## AUSGEWÄHLTER AUSZUG

#####

Und folgendes Problem: Das Rechteck wird zwar gefüllt, allerdings beginnt das Füllen der Texture nicht in einer Ecke sondern irgendwie willkürklich, aber nur in der Y-Richtigung. In X-Richtung ist die Textur korrekt (beginnt links und dann 16 Pixel). Aber in der Höhe beginnt sie in der Hälfte und repetiert dann. Was ist an dem Code blos falsch?

Ich hoffe mir kann jemand weiterhelfen .


----------



## Steev (24. Feb 2010)

Du übergibst als X- und Y-Anker 0. Solltest du nicht eigendlich 20 und 40 übergeben?

Gruß
Steev


----------



## TiME-SPLiNTER (24. Feb 2010)

#####

## EINTRÄGE IM DATENSATZ
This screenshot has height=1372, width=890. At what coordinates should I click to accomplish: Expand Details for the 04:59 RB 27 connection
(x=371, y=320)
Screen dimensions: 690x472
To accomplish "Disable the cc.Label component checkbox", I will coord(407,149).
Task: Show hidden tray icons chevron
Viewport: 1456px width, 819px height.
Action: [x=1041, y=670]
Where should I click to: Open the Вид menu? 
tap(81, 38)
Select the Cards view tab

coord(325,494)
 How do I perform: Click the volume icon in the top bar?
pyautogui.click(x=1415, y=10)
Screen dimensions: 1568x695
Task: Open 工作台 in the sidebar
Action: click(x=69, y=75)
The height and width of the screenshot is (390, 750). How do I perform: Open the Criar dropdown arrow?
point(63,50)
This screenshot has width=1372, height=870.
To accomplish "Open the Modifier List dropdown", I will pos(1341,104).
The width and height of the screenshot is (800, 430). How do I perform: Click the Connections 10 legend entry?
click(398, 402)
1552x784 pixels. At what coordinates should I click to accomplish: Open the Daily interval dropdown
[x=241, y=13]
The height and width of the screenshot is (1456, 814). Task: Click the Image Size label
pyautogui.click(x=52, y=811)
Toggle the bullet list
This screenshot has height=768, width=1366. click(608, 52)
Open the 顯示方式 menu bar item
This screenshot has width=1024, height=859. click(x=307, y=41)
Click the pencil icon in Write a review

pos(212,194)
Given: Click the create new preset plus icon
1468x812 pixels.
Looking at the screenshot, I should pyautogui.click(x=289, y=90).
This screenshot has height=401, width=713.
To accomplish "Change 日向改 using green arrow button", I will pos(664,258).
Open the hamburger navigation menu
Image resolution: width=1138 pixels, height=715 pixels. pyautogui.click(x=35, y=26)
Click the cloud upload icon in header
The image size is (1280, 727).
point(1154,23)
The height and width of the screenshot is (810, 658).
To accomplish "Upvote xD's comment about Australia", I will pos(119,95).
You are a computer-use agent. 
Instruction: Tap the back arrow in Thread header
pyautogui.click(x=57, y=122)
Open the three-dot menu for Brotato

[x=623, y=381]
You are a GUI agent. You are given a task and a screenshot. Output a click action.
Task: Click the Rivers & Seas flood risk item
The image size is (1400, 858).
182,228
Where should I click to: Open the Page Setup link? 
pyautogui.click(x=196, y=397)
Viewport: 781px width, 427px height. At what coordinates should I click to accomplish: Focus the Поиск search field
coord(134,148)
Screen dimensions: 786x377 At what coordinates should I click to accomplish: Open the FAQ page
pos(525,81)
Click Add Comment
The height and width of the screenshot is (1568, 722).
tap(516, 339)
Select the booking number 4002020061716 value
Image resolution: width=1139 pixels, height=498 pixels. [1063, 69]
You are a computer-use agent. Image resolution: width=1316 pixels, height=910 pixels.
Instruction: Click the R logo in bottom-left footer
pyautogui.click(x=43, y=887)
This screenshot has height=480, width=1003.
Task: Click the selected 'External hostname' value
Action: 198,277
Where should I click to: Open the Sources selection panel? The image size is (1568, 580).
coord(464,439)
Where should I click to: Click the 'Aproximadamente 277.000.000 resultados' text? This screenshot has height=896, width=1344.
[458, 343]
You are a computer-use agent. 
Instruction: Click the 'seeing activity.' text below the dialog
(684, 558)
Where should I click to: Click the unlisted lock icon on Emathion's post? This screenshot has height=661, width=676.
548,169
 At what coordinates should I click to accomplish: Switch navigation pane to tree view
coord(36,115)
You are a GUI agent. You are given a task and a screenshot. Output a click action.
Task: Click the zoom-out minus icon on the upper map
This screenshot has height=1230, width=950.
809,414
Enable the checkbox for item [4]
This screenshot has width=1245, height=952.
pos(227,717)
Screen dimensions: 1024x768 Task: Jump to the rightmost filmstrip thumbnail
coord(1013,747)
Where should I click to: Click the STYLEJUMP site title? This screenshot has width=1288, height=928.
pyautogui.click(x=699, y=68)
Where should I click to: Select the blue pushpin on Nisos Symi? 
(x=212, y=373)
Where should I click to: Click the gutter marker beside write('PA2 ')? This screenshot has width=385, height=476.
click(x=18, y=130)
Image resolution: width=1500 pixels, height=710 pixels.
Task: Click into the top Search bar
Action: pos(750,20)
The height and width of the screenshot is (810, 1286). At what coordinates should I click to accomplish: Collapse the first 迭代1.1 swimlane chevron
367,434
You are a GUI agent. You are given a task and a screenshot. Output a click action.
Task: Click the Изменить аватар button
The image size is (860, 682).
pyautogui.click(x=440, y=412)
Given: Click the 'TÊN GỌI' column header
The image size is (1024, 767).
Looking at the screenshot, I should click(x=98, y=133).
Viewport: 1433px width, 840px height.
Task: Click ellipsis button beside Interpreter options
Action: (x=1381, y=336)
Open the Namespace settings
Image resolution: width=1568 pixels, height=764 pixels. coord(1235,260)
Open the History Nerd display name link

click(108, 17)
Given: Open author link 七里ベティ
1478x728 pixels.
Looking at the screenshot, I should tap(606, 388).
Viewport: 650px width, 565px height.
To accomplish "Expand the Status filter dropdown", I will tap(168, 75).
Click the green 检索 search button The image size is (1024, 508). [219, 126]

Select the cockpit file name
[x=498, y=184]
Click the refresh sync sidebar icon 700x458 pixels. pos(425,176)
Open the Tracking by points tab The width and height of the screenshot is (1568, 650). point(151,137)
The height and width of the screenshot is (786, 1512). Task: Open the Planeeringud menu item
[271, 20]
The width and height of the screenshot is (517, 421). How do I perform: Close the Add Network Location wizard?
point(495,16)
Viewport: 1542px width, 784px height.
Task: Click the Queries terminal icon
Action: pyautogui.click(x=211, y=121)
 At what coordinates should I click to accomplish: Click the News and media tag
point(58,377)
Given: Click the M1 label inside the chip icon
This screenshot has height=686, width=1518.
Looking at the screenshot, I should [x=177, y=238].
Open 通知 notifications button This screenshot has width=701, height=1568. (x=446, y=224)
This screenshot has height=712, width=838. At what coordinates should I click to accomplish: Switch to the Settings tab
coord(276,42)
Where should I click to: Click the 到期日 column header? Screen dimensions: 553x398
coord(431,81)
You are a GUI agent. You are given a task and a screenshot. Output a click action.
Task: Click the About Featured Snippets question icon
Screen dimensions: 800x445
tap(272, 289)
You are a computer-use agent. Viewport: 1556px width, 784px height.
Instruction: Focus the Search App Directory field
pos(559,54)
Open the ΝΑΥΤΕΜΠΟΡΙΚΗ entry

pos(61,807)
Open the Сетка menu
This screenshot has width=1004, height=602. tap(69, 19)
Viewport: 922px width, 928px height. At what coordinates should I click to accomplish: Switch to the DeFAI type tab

#####

## AUFGABENSTELLUNG 1
Gib den Forumsthread zur Texturfüllung zwischen "Und folgendes Problem: Das" und "Code blos falsch?" einschließlich wieder und setze dabei "Quadrat" an die Stelle von "Rechteck".
## AUFGABENSTELLUNG 2
Fahre bitte mit dem Forumsthread zur Texturfüllung im Anschluss an seine letzte Zeile fort.

## AUSGABE 1
Und folgendes Problem: Das Quadrat wird zwar gefüllt, allerdings beginnt das Füllen der Texture nicht in einer Ecke sondern irgendwie willkürklich, aber nur in der Y-Richtigung. In X-Richtung ist die Textur korrekt (beginnt links und dann 16 Pixel). Aber in der Höhe beginnt sie in der Hälfte und repetiert dann. Was ist an dem Code blos falsch?

## AUSGABE 2
Ah super, danke . Ich habe gedacht das hätte ich schon ausprobiert, aber offensichtlich nicht. So gehts natürlich .


----------



## Steev (24. Feb 2010)

Super ,

was machst du eigendlich. Wenn man eine BitmapTextur setzt, nur um dann ein Rectangle mit den Bitmapmaßen zu füllen könnte man doch eigendlich sofort die Bitmap zeichnen. ;-)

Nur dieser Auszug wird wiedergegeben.